You could go online and find a huge number of sample social media policy templates. Some of these are a few paragraphs and some are more than ten pages long. While these samples might provide a good starting point, your social media policy must strike the right balance between allowed use and restrictions that fit your company culture and how you currently use, or intend to use, social media.

At a minimum, in preparing an effective social media policy, you need to consider the following:

1. If your company is using social media for marketing purposes, someone needs to be responsible for managing and participating in social media. If your company has a Facebook page, you need to control who posts there, what gets posted, and any comments.

2. Establish ground rules for employee participation in social media. What employees do on their own time is their thing. But, when they do anything that identifies them as your employee, or make references to work-related topics, reasonable controls are both necessary and appropriate. Employees need to be reminded that confidential, proprietary, and non-released company information cannot appear in social media. For publically held companies, nothing can appear in social media that could impact share prices. Disparaging comments about the company or competitors, untruthful statements, comments about illegal drug use, or offensive pictures or comments will all reflect badly on the employer and might result in liability.

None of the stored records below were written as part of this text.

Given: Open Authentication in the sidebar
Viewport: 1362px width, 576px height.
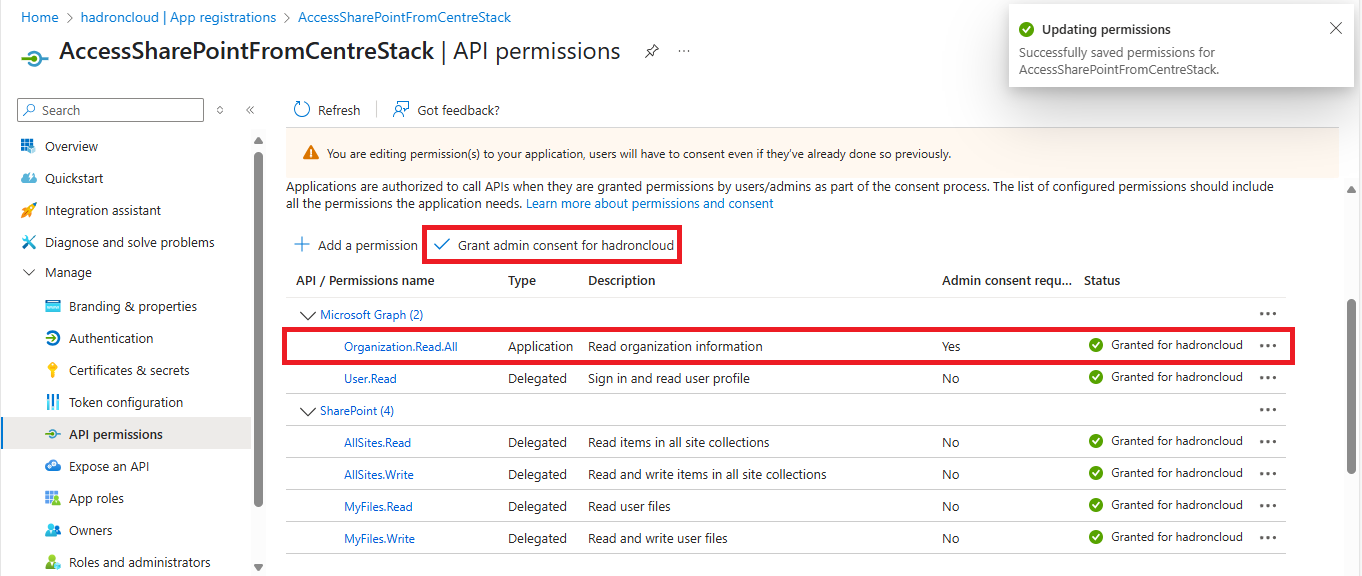Looking at the screenshot, I should pos(111,338).
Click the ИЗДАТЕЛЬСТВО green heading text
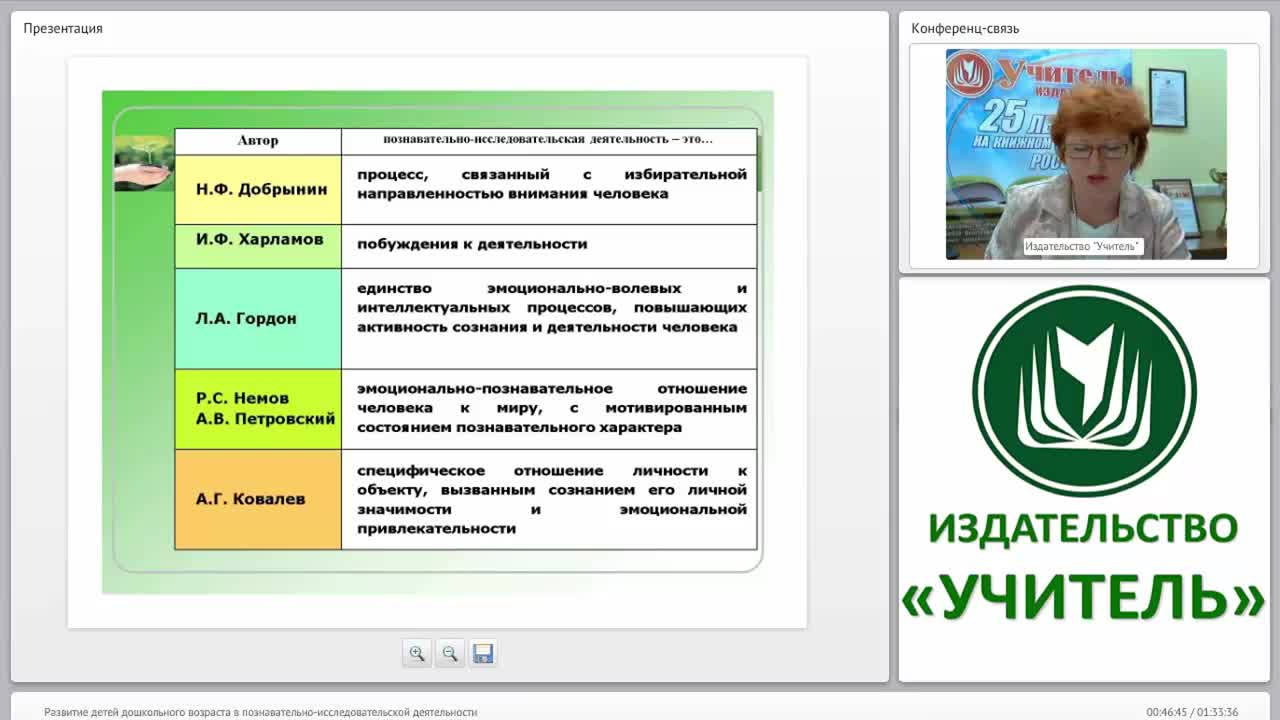Screen dimensions: 1280x720 [1084, 528]
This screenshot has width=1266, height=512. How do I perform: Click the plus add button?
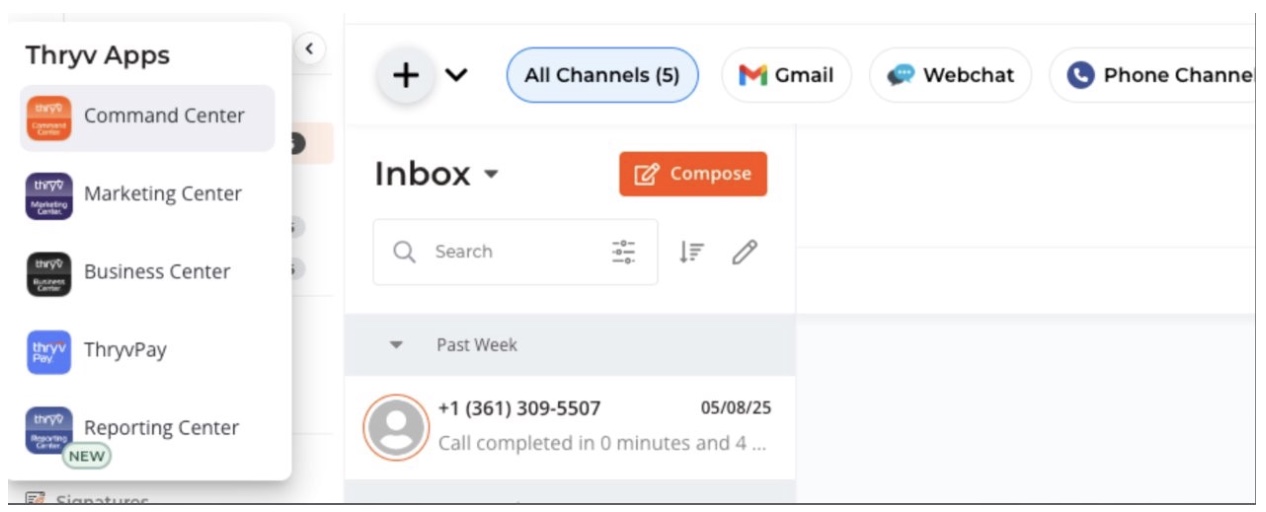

3. Consider monitoring the social media space.

4. Control who can speak for the company to the media.

5. Prohibit the use of company equipment for personal social media sites.

6. Prevent use of the company logo or trademark on personal sites.

While employers need to have appropriate restrictions on social media use, those restrictions cannot be so broad that they infringe on the organizational rights of employees. The NLRB has issued a lengthy report warning employers that their social media policies cannot preclude employees from participating in concerted activities. As a result, it is permissible for employees to communicate with each other on matters such as wages and working conditions using social media just as if they were talking with each other over a beer after work.

This mandates that social media policies contain properly crafted disclaimers stating that nothing in the social media policy is intended to prohibit employees from exercising their rights under any law.

The legal principles that will be applied to social networking are still in their formative stages. As a result, no one can predict with certainty where all of the lines will end up being drawn. However, some matters are relatively clear. You do not have to tolerate employees sharing proprietary information, or trade secrets, on social media any more than you would tolerate an employee publishing such matters in the newspaper. You do not have to look the other way when an employee says disparaging things about their employer. Just make sure you have clear and legally permissible protections in place.